A crowd of 35,111 filled Baltimore’s Memorial Stadium for a Friday night game, lured to the ballpark for the Orioles’ Cap Night promotion. Those who stayed for the entire game saw a potential Baltimore blowout turn into an extra-inning defeat. They also witnessed Larry Hisle accomplish the rare feat of hitting for the cycle.
Baltimore had just completed a nine-game road trip, winning five games, and the American League East Division’s second-place team (23-21) was opening a homestand with four games against the West Division’s fourth-place Minnesota Twins (21-23). Right-hander Doyle Alexander got the starting nod for Baltimore, seeking his fourth win of the season. He was opposed by another righty, Dave Goltz, who was riding a five-game win streak on the mound. Goltz had pitched complete games in all five victories.
This time, however, Goltz was not around at the end. The Orioles scored six runs before they registered six outs, chasing Goltz in the second inning. After Alexander retired the Twins in the top of the first (Rod Carew had a two-out single but didn’t get past first base), Goltz walked Baltimore’s leadoff batter, Al Bumbry, in the home half. Mark Belanger singled to left, and both runners advanced a base on Bobby Grich’s groundout to first.
Goltz intentionally walked Reggie Jackson to load the bases.
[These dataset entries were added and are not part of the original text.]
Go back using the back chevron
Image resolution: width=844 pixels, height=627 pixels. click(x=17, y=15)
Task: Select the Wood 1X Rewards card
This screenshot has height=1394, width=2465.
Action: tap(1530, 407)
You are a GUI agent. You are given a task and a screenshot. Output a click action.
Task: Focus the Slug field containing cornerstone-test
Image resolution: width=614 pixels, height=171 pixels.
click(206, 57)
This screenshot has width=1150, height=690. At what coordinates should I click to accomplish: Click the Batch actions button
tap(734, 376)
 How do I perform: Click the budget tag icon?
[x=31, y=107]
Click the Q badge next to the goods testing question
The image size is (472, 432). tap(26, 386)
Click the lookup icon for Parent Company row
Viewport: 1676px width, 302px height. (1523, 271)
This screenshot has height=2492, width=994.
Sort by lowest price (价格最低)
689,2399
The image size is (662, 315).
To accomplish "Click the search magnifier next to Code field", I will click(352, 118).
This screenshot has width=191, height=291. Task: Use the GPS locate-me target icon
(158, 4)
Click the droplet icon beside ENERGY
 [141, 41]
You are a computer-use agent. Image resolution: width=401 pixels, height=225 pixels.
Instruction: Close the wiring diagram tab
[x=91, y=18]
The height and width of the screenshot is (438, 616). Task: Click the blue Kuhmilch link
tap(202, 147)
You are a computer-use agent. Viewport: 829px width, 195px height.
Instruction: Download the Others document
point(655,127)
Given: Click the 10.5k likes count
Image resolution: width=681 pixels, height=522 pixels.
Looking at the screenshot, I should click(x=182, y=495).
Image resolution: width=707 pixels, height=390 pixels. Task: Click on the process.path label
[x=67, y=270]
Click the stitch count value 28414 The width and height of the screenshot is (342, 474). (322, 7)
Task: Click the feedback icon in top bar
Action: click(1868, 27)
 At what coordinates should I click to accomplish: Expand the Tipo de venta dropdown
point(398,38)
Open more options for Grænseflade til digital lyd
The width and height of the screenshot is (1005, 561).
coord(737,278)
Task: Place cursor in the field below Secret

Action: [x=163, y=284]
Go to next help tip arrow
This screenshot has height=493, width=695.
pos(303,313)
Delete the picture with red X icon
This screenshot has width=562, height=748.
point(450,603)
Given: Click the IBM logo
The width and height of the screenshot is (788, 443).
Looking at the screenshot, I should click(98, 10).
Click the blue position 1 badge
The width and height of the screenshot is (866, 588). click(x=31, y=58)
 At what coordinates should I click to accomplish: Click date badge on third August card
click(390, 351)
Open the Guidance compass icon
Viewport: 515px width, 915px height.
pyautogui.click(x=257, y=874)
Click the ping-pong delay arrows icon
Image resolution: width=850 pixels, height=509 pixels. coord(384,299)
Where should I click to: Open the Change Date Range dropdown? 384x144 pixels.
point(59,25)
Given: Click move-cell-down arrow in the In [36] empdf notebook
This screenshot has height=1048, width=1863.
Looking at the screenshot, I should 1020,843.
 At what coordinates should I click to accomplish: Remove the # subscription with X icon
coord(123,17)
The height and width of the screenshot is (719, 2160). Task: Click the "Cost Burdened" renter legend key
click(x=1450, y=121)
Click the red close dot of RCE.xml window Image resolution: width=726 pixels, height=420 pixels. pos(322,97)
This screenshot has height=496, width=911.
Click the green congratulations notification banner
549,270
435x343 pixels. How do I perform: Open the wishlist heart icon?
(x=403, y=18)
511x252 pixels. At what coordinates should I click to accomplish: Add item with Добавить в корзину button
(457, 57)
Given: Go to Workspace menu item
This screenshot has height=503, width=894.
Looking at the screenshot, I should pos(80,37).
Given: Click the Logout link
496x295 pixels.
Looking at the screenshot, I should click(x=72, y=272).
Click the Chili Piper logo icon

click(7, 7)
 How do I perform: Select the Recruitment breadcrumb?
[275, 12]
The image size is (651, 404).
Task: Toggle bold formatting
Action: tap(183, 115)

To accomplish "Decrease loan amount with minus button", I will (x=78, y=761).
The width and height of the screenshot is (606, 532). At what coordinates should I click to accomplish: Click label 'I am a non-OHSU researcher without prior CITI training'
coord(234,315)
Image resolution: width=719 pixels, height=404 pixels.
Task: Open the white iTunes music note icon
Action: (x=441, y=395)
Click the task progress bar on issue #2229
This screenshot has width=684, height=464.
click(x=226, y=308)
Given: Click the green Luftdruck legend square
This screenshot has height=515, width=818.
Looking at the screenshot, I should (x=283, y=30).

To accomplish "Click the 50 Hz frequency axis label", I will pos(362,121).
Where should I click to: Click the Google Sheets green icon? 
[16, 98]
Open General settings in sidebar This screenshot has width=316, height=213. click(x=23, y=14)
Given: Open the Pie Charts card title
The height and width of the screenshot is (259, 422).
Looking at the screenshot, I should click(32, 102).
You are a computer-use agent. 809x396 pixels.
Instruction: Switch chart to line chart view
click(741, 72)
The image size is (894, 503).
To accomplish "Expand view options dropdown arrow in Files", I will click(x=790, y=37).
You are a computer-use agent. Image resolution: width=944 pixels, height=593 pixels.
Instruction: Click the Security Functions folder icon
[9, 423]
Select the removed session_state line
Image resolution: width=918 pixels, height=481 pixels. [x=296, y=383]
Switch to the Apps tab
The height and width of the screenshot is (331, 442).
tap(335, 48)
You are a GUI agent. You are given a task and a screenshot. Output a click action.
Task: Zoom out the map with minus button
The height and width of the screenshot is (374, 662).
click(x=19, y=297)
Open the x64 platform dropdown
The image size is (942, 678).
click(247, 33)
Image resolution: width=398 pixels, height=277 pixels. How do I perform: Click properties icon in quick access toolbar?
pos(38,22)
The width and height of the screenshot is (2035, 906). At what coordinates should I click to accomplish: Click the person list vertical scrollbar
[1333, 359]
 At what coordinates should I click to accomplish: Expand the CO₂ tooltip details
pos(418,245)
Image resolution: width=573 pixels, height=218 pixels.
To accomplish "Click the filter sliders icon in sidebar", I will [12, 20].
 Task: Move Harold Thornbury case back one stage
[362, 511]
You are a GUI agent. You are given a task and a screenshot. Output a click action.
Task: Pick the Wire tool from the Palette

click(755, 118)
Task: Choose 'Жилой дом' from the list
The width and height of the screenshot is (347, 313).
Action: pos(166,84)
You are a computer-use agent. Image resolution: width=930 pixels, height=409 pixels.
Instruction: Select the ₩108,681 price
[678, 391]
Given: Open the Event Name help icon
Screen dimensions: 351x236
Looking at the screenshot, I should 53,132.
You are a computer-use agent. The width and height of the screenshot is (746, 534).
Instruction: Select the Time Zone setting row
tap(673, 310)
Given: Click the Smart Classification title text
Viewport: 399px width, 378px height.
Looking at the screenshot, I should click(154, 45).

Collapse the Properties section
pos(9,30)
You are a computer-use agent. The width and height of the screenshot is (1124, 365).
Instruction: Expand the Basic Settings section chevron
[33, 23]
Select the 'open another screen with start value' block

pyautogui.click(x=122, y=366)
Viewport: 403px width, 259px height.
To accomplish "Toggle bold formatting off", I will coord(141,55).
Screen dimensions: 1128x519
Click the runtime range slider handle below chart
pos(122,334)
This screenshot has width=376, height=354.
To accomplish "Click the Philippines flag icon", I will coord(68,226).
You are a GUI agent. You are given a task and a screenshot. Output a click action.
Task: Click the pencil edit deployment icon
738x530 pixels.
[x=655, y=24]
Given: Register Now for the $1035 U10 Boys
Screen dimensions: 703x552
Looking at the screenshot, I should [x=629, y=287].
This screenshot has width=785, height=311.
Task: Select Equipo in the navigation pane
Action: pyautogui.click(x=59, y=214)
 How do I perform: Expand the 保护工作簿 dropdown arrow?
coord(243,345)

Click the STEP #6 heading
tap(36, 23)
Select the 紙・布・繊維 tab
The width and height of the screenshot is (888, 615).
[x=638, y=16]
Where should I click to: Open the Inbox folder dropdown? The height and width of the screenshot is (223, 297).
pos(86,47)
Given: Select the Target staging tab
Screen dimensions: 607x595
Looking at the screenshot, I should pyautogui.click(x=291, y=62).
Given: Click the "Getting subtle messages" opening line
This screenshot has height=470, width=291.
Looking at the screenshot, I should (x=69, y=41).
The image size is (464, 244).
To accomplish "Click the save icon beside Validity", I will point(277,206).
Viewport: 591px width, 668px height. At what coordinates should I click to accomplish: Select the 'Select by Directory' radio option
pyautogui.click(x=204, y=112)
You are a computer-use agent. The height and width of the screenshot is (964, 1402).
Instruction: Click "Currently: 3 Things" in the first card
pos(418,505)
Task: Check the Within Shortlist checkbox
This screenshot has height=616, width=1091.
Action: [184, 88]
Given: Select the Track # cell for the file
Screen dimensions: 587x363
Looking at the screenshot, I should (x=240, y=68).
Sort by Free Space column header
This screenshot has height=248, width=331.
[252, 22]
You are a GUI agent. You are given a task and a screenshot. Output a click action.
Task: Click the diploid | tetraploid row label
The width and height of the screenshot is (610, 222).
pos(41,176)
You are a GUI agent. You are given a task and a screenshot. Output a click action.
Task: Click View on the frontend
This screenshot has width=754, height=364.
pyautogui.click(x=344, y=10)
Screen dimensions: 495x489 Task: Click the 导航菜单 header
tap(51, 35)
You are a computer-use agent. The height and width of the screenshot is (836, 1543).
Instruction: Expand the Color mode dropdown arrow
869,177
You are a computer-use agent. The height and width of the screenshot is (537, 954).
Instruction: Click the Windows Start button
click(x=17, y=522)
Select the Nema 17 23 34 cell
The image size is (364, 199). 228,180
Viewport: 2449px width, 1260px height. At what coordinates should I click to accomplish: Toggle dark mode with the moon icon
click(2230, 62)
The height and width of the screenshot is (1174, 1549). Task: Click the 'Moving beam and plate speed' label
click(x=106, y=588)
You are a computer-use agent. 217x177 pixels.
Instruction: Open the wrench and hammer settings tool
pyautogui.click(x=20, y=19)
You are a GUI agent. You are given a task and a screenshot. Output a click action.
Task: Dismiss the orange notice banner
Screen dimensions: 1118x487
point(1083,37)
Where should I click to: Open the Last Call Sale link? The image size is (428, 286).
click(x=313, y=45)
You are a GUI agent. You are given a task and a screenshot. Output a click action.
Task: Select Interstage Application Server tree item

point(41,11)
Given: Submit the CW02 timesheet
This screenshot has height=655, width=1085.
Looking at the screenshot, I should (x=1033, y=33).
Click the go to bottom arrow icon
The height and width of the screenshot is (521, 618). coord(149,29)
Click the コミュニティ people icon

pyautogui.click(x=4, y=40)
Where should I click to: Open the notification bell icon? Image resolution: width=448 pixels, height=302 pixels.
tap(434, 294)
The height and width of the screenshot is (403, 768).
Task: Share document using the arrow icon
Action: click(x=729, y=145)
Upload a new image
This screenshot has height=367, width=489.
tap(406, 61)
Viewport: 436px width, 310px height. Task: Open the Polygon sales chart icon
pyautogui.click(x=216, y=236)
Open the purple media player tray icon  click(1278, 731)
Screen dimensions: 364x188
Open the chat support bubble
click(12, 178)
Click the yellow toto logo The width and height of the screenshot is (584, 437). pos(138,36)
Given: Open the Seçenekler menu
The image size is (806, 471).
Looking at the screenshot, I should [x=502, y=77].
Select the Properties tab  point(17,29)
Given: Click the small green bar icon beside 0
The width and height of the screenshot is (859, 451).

Lee May then stroked a single to left-center, plating Bumbry and Belanger. Tony Muser singled to left fielder Hisle, and Jackson scored the third run of the inning. Hisle’s throw to the infield sailed, allowing runners to move to second and third on the error.
Twins manager Gene Mauch called for yet another intentional walk, this time to Ken Singleton, who had entered the game batting only .185. The bases were loaded again, but Mauch’s gamble paid off when Doug DeCinces grounded into a 6-4-3 double play to end the inning.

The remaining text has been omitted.